そして、俺を踏んづけて、ボルカニックバードの背に上り、足を投げ出すように腰掛ける。
「これは教育的指導なのよ? ありがたく受け取りなさい」
俺の謝罪とひしゃげた姿で、すでにキアラの怒気は収まっているようだ。
しかし、山本五十六の教育的格言は知っているか?
『やってみせ 言って聞かせて させてみて ほめてやらねば 人は動かじ』っていうのがあるんだ。
ただ、ここは異世界だからな?
知らないだろうから、言葉には出さずに心の中にしまう俺。実は続きもあるんだぜ?
思いの丈を飲み込み、現状の打開を試みる。
「その指導は心身に刻み込まれたよ。(実際に、)スライムボディが鉤爪で切れてるし、焼けてもいる。この痛みも忘れない。今後もこの教育的指導をありがたく受け入れるから、今回はそろそろ放してはくれないだろうか?」
なかなか屈辱的な状態だが、これもしょうがないと割り切り、受け入れるしかないだろうな。
山本五十六の漢の格言ってものがあるしな。
『苦しいこともあるだろう
言い度いこともあるだろう
不満なこともあるだろう
腹の立つこともあるだろう
泣き度いこともあるだろう
これらをじっとこらえてゆくのが
男の修行である』
やっぱり漢はこうでなくちゃな。
だが、残念なことにキアラは知らないだろうから、言葉には出さずに心の中にしまう俺。
そして、そんな思いを露知らず、明るく宣う女性のキアラ。
「ああ、今も痛めつけているのは、わざとで教育的指導なのよ。肉体再生があるでしょう? まぁ、いつか放してあげるわ。

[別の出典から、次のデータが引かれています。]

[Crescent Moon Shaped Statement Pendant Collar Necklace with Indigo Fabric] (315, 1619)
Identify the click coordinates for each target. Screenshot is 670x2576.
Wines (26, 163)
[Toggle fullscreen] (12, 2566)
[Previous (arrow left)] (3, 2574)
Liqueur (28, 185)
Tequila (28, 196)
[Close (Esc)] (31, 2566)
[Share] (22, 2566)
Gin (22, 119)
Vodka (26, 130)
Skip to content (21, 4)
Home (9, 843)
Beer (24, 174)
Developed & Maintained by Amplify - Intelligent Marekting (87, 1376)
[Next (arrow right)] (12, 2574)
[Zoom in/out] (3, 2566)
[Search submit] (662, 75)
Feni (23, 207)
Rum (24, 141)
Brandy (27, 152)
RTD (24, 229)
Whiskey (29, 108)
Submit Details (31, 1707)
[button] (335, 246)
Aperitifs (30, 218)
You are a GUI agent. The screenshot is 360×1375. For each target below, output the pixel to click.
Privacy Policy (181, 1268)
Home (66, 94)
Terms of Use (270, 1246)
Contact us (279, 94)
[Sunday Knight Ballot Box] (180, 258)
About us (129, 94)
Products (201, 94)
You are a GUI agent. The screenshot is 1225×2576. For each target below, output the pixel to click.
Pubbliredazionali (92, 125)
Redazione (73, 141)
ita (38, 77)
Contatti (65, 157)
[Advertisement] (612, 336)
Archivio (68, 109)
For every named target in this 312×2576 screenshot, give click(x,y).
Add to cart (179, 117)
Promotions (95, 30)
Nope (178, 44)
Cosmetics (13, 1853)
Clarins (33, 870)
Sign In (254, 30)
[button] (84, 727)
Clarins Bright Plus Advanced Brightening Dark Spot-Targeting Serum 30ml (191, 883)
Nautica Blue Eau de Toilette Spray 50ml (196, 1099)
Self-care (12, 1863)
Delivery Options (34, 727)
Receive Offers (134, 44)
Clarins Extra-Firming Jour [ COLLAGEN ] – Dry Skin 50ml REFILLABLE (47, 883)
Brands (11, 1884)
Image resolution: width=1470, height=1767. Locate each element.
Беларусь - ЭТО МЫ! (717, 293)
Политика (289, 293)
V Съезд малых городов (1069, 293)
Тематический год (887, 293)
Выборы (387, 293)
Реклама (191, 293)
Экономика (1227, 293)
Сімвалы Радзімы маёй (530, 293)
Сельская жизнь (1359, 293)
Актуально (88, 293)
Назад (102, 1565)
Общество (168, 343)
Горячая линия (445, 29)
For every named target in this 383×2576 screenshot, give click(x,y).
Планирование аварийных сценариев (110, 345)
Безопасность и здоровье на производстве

その後はそいつ自身の好きにさせるかもね」
一向に事態が良くなる気がしねぇ……これも修行なのか……
しょうがない、話を変えてみるか。
「姉御、ジョブだったり、モンスターに込めるエネルギーってのは何なんだ? 系統やフィールドには、他にどんな種類があるんだ?」
鉤爪に捕まったままの俺、その状況を羨ましそうに見る欲望に捕らわれたままの相棒。
キアラは、その状況を上から眺めつつ、このままの状態で説明を始めてしまう。
これも漢の修行なんだろう……相棒、心底代わってやりたいが、これもこらえていくしかない。
・エネルギーとは、DP-ダンジョンポイント-と言い、自身のダンジョンで活動する人間などの生物が活動した時に得るエネルギーを指す
・モンスターを配合する際のDP量は、ランクと掛け合わせる数に比例する
・ただし、自身を構成する要素ならば、DPのコストはかなり抑えられる
・自身の固有能力は、モンスターに付与できるが、DP量は高い
・系統の配合はベースとサブの2つまでで、掛け合わせた方が強くなる
・ベース系統がモンスターの在り方を決定し、サブ系統が多少影響を及ぼし、モンスターの種類を決定する
・モンスターのランクは、1から5まである
・ダンジョンマスターはランク外にあたり、ダンジョンマスターというランクになる
・系統は、スライム/アクア/植物/バグ/けもの/物質/アンデッド/悪魔/ドラゴンの9系統
・それぞれ、特徴的な方向性と強化されやすいステータスがある
・ステータスは、スタミナ/筋力/耐久性/敏捷性/気力/身体操作性/魔力量/魔力操作性/特殊の9ステータス
・フィールドは、森/平地/山/海/地下/砂漠/火山/氷河の8フィールド
・フィールドを変えれば、同系統同ランクでも全く別のモンスターになる
・ジョブは、基本職とその掛け合わせとなる上級職に分けられる
・基本ジョブは、ソルジャー/グラップラー/魔法使い/聖職者/レンジャー/パフォーマーの6職
・上級ジョブは、系統の配合と同じでベースとサブの2つで構成
・上級ジョブになると、ステータスや基本職スキルの強化に始まり、便利な固有スキルを持つことが可能となる
痛みに耐えている俺の上で、足をゆらゆら揺らすキアラ。
キアラの説明を聞くことに注力したが、痛みを紛らわすことには心血を注いだ。
といっても、目の前にご褒美があるから、そこまで苦ではなかった。
目の前のご褒美は、褐色の太もも。
ボルカニックバードに腰掛けるキアラは、ショートパンツだからな。
ショートパンツから伸びる太ももが輝いていた。
う~ん、眩しいぜ! 耐えたご褒美がこれなら文句はない。
ちなみに、相棒もこの輝きを見ているようだが、俺の状態を恨めしそうに見ている。
視線のない俺たちの注視は、キアラには気付かれず……
「大まかなところはそんな感じよ。明日は実際にモンスターを配合してもらう。詳しくは、配合しながら確認してみなさい。質問はあるでしょうけど、それも明日ね。お疲れ様!」
保護者としての義務感からなのか、キアラの笑顔は輝いていた。